The genetics of focal hyperinsulinism

"Charlie has inherited two different copies of the ABCC8 gene - one normal copy and one faulty copy.

"Throughout most cells in his body and even through the majority of his pancreas the normal copy has been able to produce working potassium ion channels. However, in the cells within the focal region there has been a deletion of part of the maternal chromosome. This section of the chromosome contained the only working copy of the gene and caused the cells to constantly produced insulin.

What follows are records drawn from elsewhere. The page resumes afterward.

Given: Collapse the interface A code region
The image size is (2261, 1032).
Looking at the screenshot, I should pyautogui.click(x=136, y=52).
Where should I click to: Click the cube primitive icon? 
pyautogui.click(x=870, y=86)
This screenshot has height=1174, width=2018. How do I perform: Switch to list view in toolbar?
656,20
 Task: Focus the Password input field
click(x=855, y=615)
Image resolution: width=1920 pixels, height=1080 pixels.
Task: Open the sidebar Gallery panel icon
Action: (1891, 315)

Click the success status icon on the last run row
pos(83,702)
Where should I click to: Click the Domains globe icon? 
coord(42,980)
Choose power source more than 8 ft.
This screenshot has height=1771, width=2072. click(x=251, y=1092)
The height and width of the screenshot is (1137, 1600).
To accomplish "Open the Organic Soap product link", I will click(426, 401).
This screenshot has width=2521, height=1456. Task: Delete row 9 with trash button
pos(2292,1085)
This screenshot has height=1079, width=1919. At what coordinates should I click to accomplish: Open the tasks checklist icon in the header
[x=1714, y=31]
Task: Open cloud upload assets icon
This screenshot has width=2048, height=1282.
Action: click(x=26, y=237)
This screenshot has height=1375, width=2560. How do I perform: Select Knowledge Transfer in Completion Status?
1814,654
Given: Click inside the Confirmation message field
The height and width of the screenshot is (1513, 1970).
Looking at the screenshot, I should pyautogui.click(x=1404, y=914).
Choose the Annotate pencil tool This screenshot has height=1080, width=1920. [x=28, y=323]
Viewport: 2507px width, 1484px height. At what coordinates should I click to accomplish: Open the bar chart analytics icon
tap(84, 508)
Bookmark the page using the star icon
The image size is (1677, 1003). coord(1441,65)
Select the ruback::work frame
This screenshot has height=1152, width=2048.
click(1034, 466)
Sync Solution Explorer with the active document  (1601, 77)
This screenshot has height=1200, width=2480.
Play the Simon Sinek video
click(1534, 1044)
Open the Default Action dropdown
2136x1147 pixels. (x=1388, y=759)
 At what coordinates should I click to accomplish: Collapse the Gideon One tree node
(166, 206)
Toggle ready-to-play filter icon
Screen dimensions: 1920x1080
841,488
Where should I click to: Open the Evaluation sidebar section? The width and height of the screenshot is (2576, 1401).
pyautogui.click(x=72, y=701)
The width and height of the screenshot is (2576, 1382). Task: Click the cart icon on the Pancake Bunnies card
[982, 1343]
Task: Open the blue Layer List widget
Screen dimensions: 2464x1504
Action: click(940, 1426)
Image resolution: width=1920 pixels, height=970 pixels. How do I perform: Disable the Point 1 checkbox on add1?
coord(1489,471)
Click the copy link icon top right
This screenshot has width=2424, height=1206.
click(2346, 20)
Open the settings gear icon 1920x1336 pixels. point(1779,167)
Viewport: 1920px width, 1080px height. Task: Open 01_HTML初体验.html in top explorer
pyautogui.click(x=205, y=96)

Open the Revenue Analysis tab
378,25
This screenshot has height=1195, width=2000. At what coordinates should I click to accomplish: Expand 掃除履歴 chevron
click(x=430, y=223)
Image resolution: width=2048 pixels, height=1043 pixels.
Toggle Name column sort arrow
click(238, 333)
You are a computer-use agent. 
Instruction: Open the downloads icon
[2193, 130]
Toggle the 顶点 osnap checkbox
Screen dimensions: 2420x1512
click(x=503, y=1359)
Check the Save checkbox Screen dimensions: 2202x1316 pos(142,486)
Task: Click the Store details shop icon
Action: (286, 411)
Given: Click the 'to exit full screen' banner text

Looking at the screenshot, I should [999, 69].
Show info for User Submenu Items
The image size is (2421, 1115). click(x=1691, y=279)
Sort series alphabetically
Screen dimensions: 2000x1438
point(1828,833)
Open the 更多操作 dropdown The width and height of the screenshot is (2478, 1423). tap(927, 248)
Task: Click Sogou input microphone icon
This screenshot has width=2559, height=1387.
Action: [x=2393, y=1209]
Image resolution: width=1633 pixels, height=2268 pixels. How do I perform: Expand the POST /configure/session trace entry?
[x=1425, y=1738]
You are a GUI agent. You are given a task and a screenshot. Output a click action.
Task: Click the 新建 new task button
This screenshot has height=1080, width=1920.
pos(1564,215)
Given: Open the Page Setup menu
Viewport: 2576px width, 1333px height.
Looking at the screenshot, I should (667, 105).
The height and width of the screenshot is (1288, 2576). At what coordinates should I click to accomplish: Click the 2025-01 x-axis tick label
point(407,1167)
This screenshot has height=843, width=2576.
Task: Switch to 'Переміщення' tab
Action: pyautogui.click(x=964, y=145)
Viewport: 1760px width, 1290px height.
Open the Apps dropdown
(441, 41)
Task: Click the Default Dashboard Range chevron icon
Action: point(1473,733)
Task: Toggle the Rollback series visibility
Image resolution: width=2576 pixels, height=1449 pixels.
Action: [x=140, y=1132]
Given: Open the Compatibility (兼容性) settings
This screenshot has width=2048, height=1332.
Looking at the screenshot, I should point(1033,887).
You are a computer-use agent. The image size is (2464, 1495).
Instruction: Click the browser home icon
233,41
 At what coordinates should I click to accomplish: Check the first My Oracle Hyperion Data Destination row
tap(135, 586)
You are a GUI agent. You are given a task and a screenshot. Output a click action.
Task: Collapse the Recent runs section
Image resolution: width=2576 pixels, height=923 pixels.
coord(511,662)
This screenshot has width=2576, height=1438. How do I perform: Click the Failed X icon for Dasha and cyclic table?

"Charlie’s first pancreatecomy removed 35% of his pancreas, but unfortunately a section of the focus remained and with it his dependence on IV sugars. Due to underlying bronchiolitis, he also spent a day in intensive care. Charlie’s early episodes of severe hypoglycaemia led to seizures. Luckily an EEG and an MRI scan showed no obvious physical damage and his dependence on anti-seizure drugs was temporary.

"Despite everything Charlie remained a happy and sociable baby. All family members maintained regular and welcome visits."

Charlie’s second PET scan at University College Hospital

"In November, Charlie became the first baby to undergo an 18F dopa PET scan at University College Hospital. This was all thanks to a new relationship forged between Charlie’s Uncle Dave at UCL and the GOSH endocrine team. On 6th December Charlie underwent his second pancreatectomy. A further 15% was removed and with it the focus. His sugar requirements dropped immediately.

"Although he needed a post-surgical blood transfusion, this was a wonderful day.

"No longer dependent on TPN, Charlie could be moved around in his pram for the first time.

"Charlie managed to get a femoral line infection soon after surgery, but X-rays and blood tests showed he was soon clear of infection and well on the way to recovery.

"Charlie and mummy moved into a room in order to encourage feeding. At last the Hickman line is removed."

Christmas celebrations

"Both Charlie and Owen make it home for Christmas."

Leaving Great Ormond Street Hospital 17th December 2010 

"Charlie was discharged from hospital 11 days after his 2nd pancreatectomy, age 3 months 5 days. Two days before Abby’s second birthday and eight days before Christmas. A very special day for the whole family. 

"For many months after coming home Charlie had severe reflux and was 100 per cent NG tube fed.

"Nearly every feed was projectile vomited and Charlie showed no interest in food or milk. He spent many months surrounded by towels and we tried numerous bottles and feeding techniques, but to no avail.

"In March Charlie was diagnosed with cow’s milk protein intolerance. Six weeks after moving onto Neocate he stopped vomiting. Two weeks later he suddenly started to eat. In July, age 10 months, Charlie was eventually able to get all of his nutrition orally and the NG tube could be removed. Due to his reflux and ketotic hyperglycemia, Charlie continued to have regular hospital visits, however, he didn’t see any excuse not to enjoy them. 

"With thanks to everyone at Great Ormond Street Hospital who gave us our beautiful baby boy."